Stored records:
....................
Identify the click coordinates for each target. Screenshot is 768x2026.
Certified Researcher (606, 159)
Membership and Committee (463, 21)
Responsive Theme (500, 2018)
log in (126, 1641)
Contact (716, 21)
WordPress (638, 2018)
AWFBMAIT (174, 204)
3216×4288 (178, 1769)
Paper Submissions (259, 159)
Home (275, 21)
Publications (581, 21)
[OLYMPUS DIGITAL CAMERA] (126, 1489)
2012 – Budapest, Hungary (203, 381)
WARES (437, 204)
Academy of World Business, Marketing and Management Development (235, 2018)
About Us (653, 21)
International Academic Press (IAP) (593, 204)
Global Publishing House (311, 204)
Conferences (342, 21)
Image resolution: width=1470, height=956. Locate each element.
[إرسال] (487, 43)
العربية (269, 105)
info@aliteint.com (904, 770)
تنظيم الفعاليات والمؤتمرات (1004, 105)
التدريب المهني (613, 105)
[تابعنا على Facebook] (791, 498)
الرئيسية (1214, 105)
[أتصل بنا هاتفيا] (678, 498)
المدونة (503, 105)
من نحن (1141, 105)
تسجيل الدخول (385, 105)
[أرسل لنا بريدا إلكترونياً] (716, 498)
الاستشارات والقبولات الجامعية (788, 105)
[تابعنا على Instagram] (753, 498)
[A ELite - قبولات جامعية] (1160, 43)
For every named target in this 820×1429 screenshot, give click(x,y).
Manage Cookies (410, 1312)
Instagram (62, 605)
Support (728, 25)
....................
What the task asks: From the entries above, restate word for word the lines from the line containing "International Academic Press (IAP) (593, 204)" to the line containing "info@aliteint.com (904, 770)", both ends included, and nothing more.

Solution below:
International Academic Press (IAP) (593, 204)
Global Publishing House (311, 204)
Conferences (342, 21)
Image resolution: width=1470, height=956. Locate each element.
[إرسال] (487, 43)
العربية (269, 105)
info@aliteint.com (904, 770)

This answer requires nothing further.